Adrianne Rubenstein
I learned to paint in Nova Scotia in the early aughts at an art school known for its Cal
Arts-inspired conceptual program, which had been dwindling in relevance since the 1970s. There, I met Gerald Ferguson, an artist who had left New York to pursue painting as a pure form. He had a studio by the shipping docks among blue-collar workers, and painted using stencils and materials from the hardware store. In class, he taught us through emulation of the masters; Cezanne, Tom Thomson, Manet and Hartley were sources he approved of. Once, I recreated a Modigliani called ‘The Jewess’ and Ferguson allowed it, with the implicit understanding that I was being bratty and facetious by indulging (among other things) my personal history.
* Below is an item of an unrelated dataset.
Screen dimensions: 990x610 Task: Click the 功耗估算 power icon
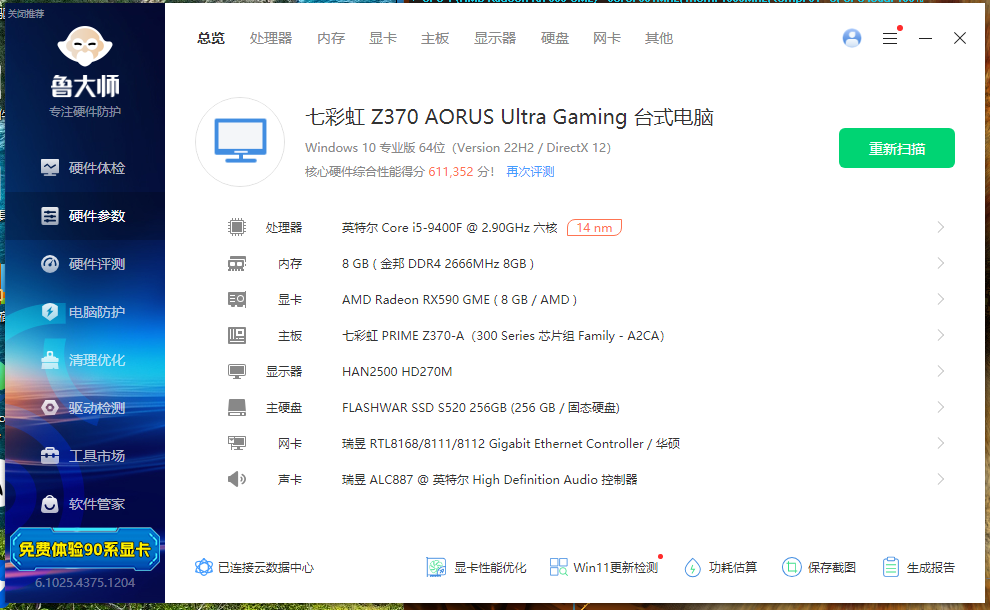click(693, 567)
Ferguson set up a paradigm for reverence among chosen signifiers. He taught us to
extrapolate meaning from basics. His conceptual leaning made a huge impression on me as I learned how to apply paint in a colorful landscape-y manner. Leaves changing color, bodies of water, and close-ups of the forest floor are subjects I return to in different forms. I cherish the beauty and values embodied by scenes of nature, how a landscape magnified becomes a still life, a personal collection.
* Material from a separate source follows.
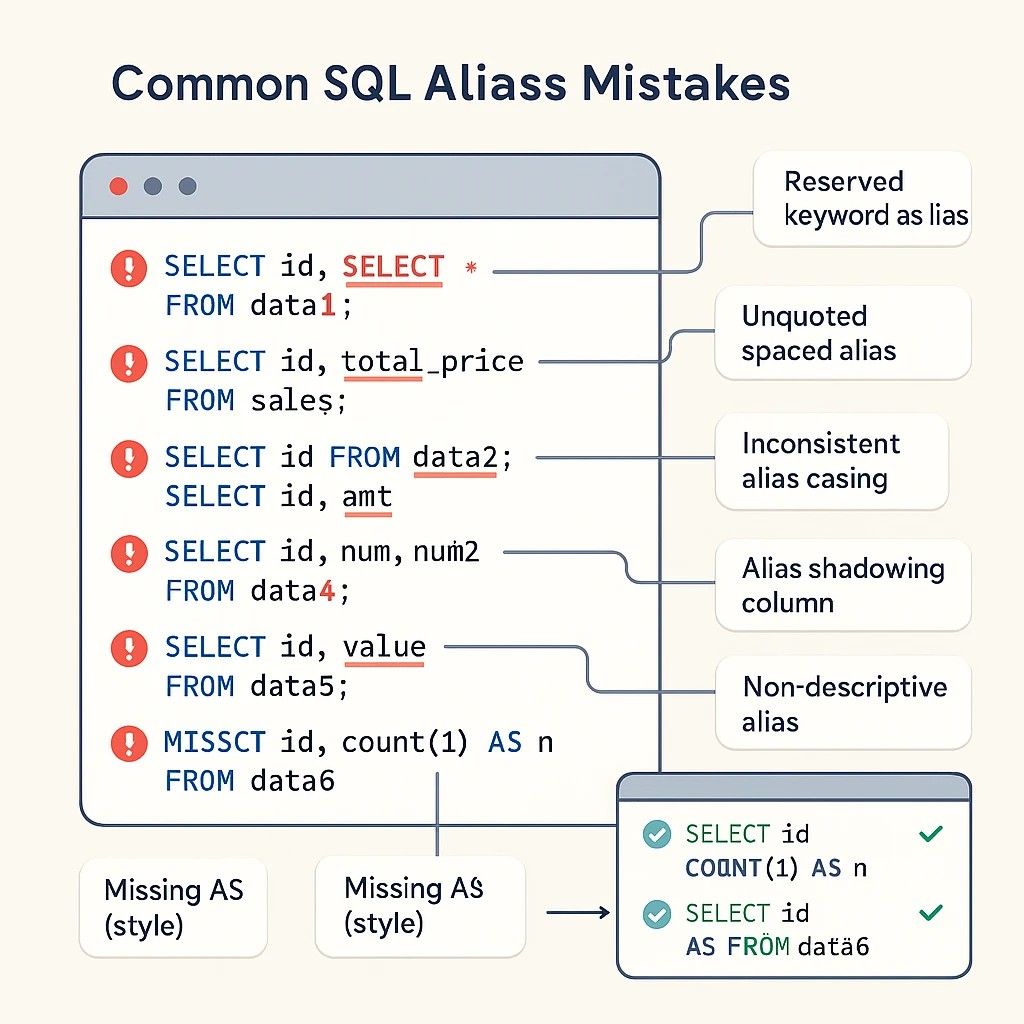Click the green checkmark right of the data6 example
Screen dimensions: 1024x1024
931,912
I am influenced by Laura Owens’ early works, which were based on embroidery from the Arts & Crafts movement, Ree Morton’s painting and sculpture, Lee Lozano, Joan Brown, and the Japanese Neo-Dadaist sculptor Tetsumi Kudo. These artists deal with love and relationships, notions of health, family and care that test the limits of normalcy while appealing to mainstream devices. My family’s business was in fruit and vegetable distribution, which colored our whole dynamic. I paint broccoli most
frequently, as it is my favorite and dearest subject. I hope to express that it’s a symbol
of nutrition, something your caring elder would encourage you to eat, although it is also a flower. There is nostalgia here, but I also feel that broccoli is reflective of present-day
tendencies: aren’t we obsessed with juicing and yoga the way past generations indulged in music and drugs? Broccoli is a monochrome with voided stems that have been detached from its trunk. It is a commodified unit whose shape, form and function are predicted by its commercial value and transience. It’s a simple thing, a cabbage, a
stinky food, but it’s also the currency of life.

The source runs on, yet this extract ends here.